A ordem vigente é a do direito individual, da propriedade privada, do lucro máximo, via produção de mercadorias para o consumo exacerbado no mercado. Tudo isso em contraposição ao direito social, a socialização da riqueza e renda e democratização dos recursos, ao trabalho digno para uma vida digna, cuja vertente do consumo seja a do uso racional dos recursos – real consumo consciente.

Essa política de desenvolvimento, lastreada no crescimento ora nacional, ora mundial, começou bem antes de Vargas, mas com ele ganhou nome, força, apelido nacionais. E chegou no governo Lula como a continuidade do processo legitimador das vantagens capitalistas, a partir da superxploração do trabalho, mudando em cartório a nacionalidade, do antes filho pródigo capital público estatal, agora internacional, sujeito global, parceiro do Estado brasileiro.

Em algum momento sujeitos iludidos com o poder de fogo deste governo acreditaram que o mesmo estava em disputa. Agora, passados já quase dois mandatos, já temos história para contar. É a chegada no poder de um proletário sem cabeça, cujo corpo está todo ele reconstruído cirurgicamente pela intervenção do capital. Oxalá, consigamos avançar para um projeto de classe em que o trabalho imprima nas políticas do Estado brasileiro o sentido de uma sociedade verdadeiramente centrada na socialização e democratização da produção, circulação e projeção do sentido da vida, no que se conhece como produção de valores humanamente colocados e potencializados.

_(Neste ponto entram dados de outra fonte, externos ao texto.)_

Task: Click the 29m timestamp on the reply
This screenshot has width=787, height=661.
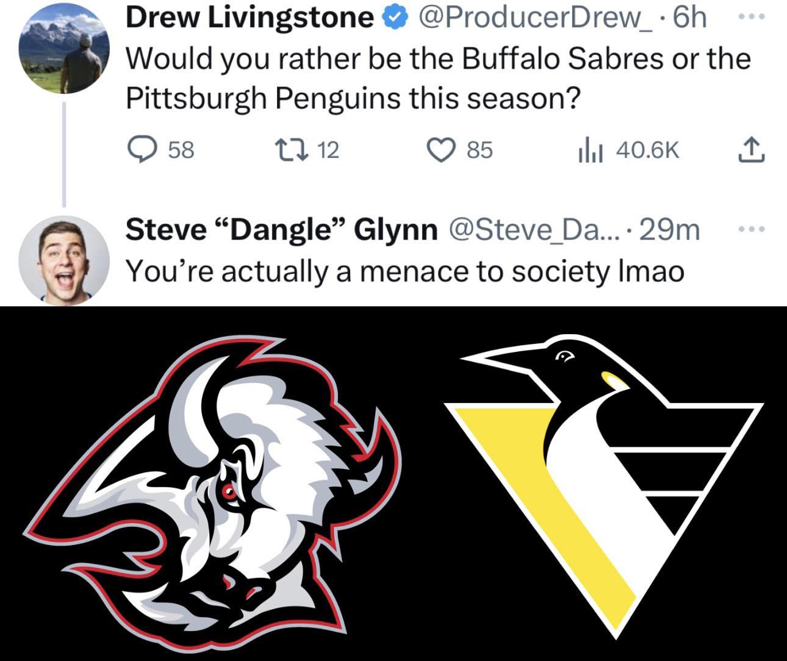Action: (x=669, y=230)
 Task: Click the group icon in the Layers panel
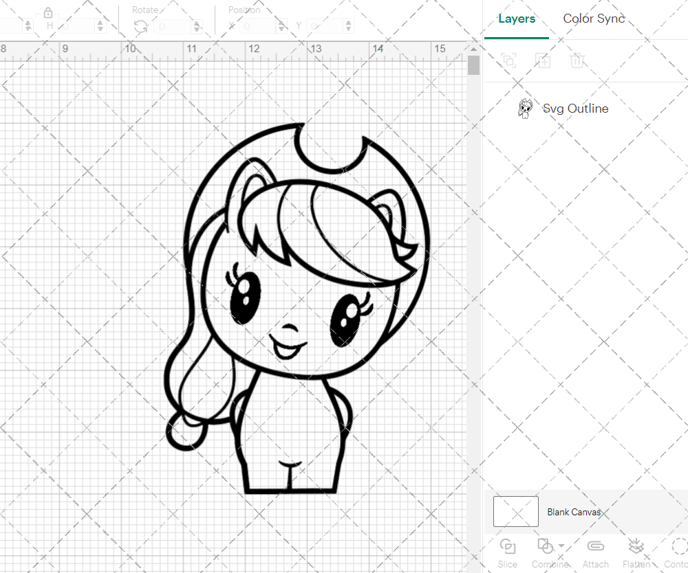[x=508, y=60]
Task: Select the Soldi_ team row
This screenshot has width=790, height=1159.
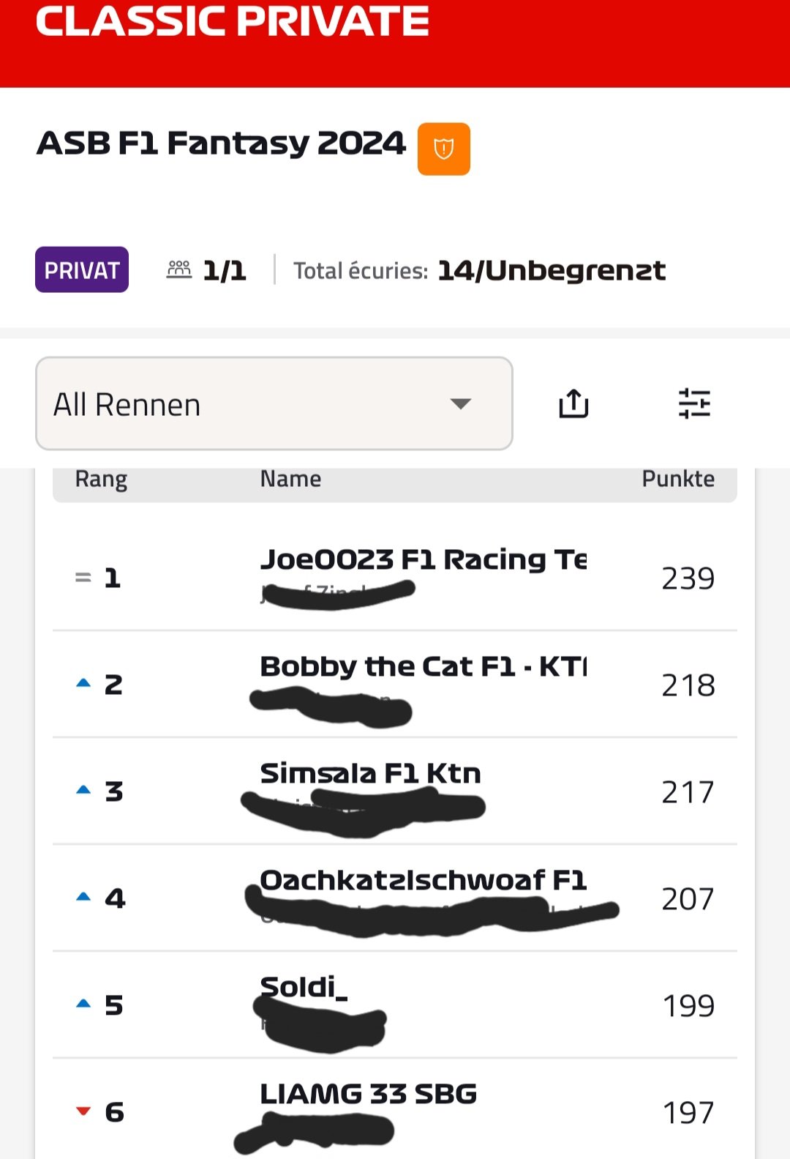Action: pyautogui.click(x=395, y=1005)
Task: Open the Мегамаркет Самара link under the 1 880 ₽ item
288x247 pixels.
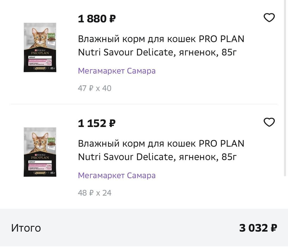Action: tap(117, 71)
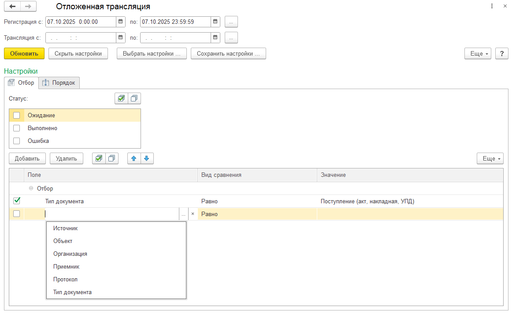The width and height of the screenshot is (512, 314).
Task: Open calendar for registration end date
Action: click(215, 22)
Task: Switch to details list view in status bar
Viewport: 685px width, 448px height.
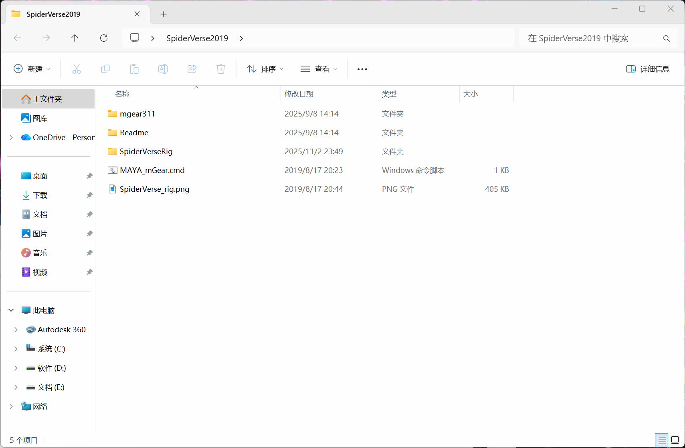Action: click(662, 440)
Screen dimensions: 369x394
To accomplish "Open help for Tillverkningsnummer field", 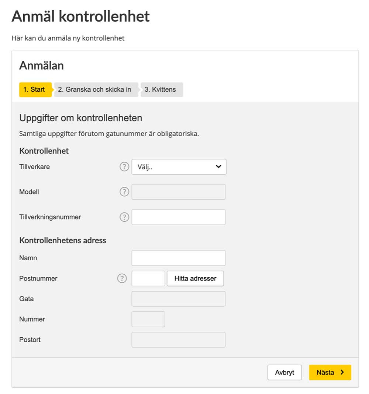I will click(x=124, y=217).
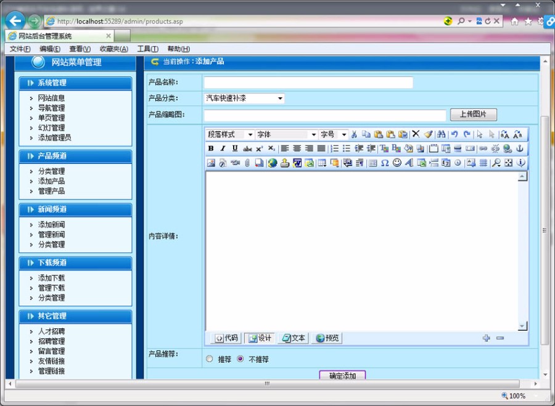
Task: Select the 推荐 radio button
Action: [210, 359]
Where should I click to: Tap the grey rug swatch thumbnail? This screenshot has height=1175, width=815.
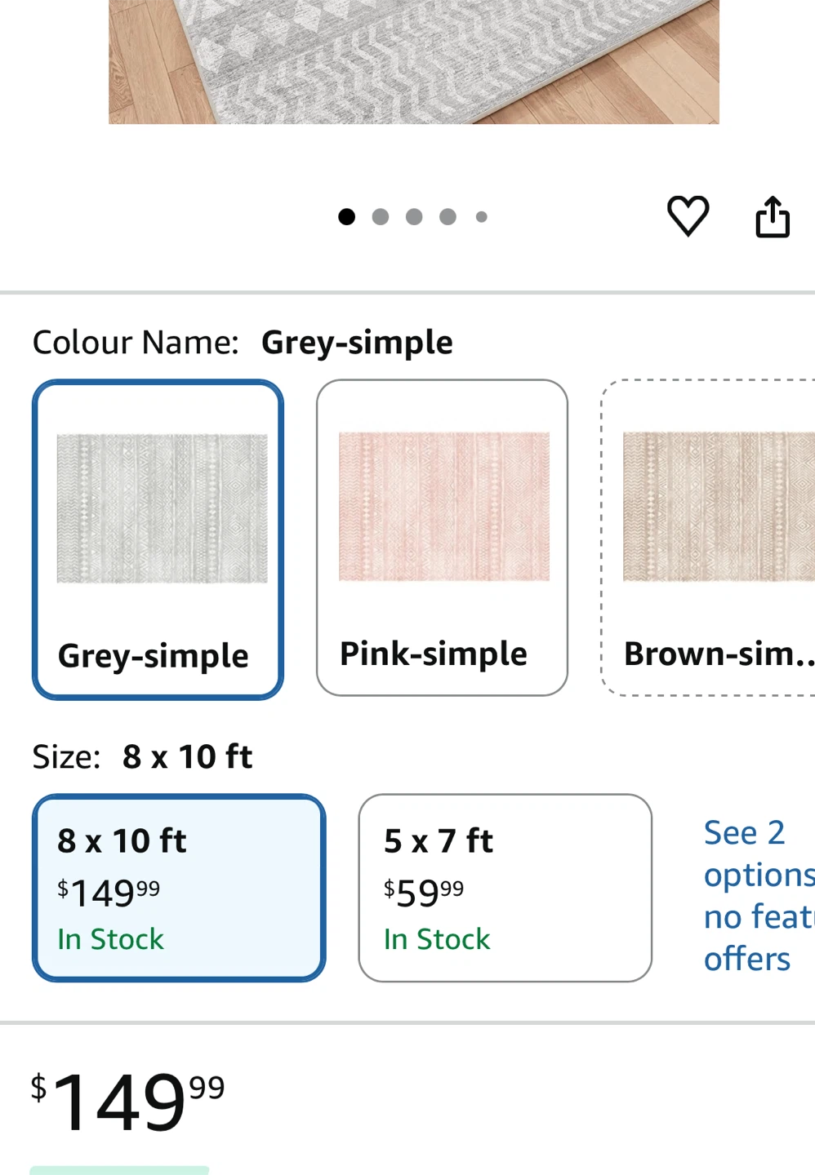click(x=162, y=508)
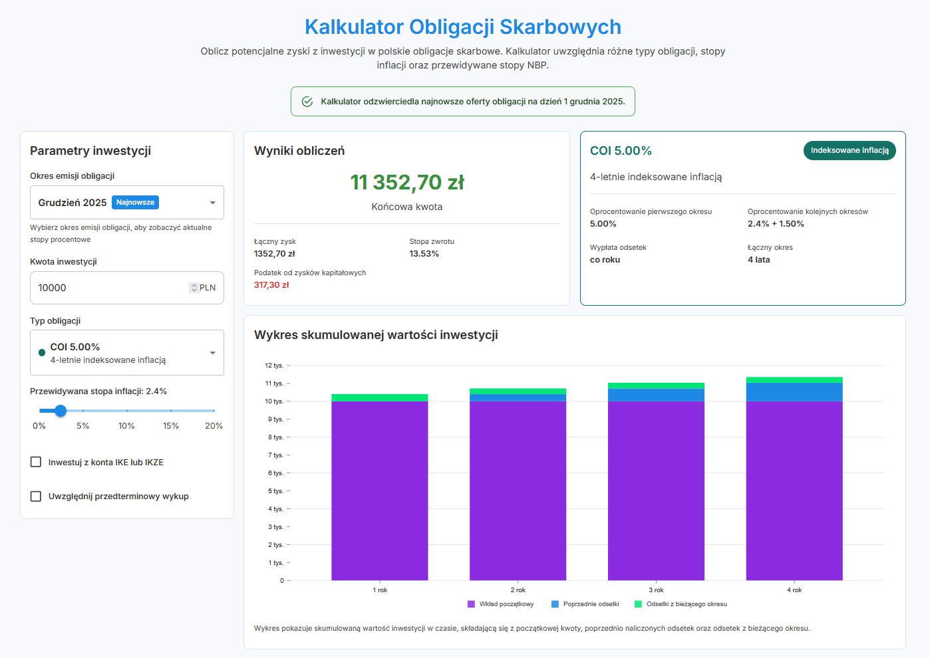Click the Indeksowane inflacją badge
930x658 pixels.
click(850, 150)
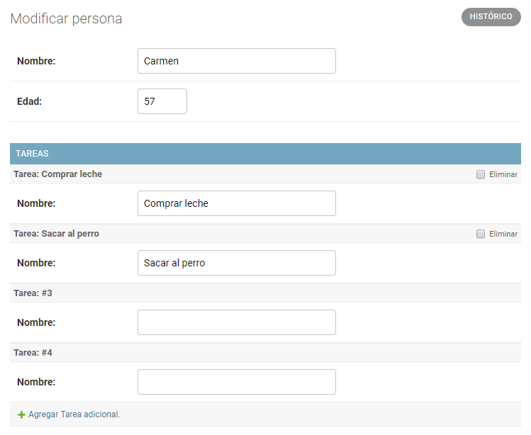Check Eliminar for the Sacar al perro task

click(x=480, y=234)
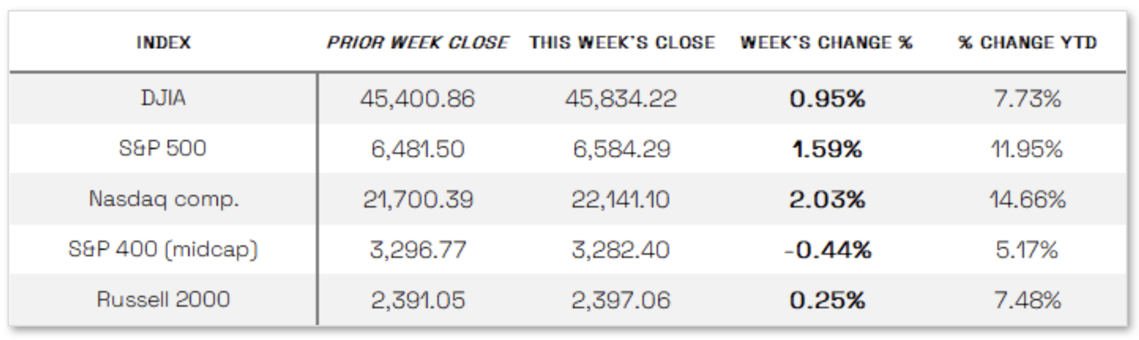
Task: Select the S&P 400 prior close 3,296.77
Action: pyautogui.click(x=418, y=250)
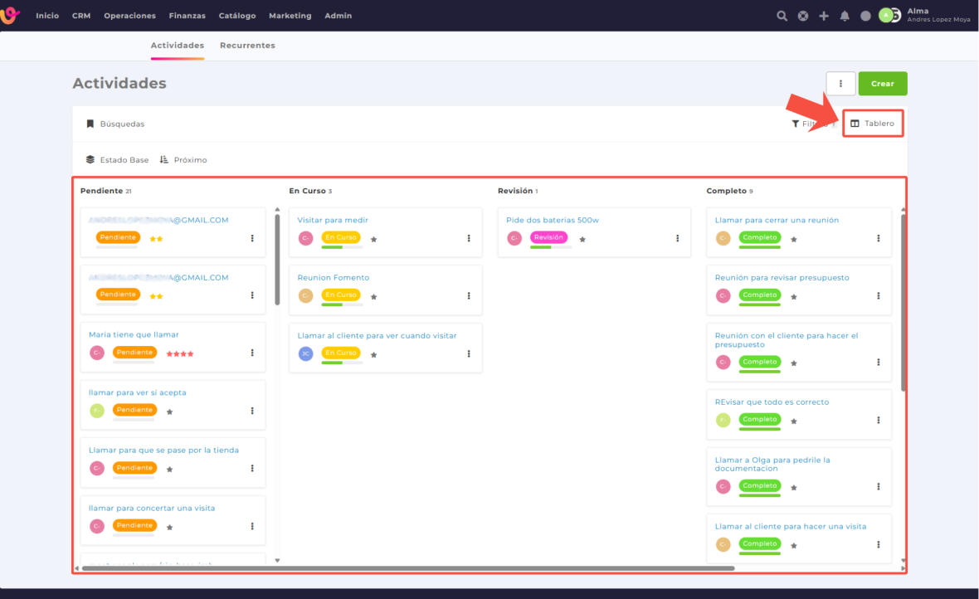This screenshot has width=979, height=599.
Task: Open the Finanzas menu
Action: [x=187, y=16]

Do pai da CLT, ao pai das bolsas (família, escola, etc…) temos na aparência a substituição do público pelo privado e do nacional pelo internacional. Mas em essência são ambos representantes de uma alusão ao modo de ser, produzir, viver, ditado pelo capital sobre aqueles que de fato produzem toda a riqueza do mundo: o trabalho.

Esse é o resultado humano da intervenção do ser social sobre a natureza. Transformou-a em mercadoria, deu a ela uso privado (i)limitado, centrada nas mãos de poucos conglomerados mundiais. Há anos atrás, Levy-Strauss caracterizou nossa realidade desigual, aniquiladora do diverso de tristes trópicos Brasil. Tremenda constatação histórica. A renovação dos mesmos processos de aniquilamento do ser pelo ter. – E viva o povo brasileiro! Diria o presidente Lula e sua equipe de governo.

*Roberta Traspadini é Economista, educadora popular, integrante da consulta popular-E.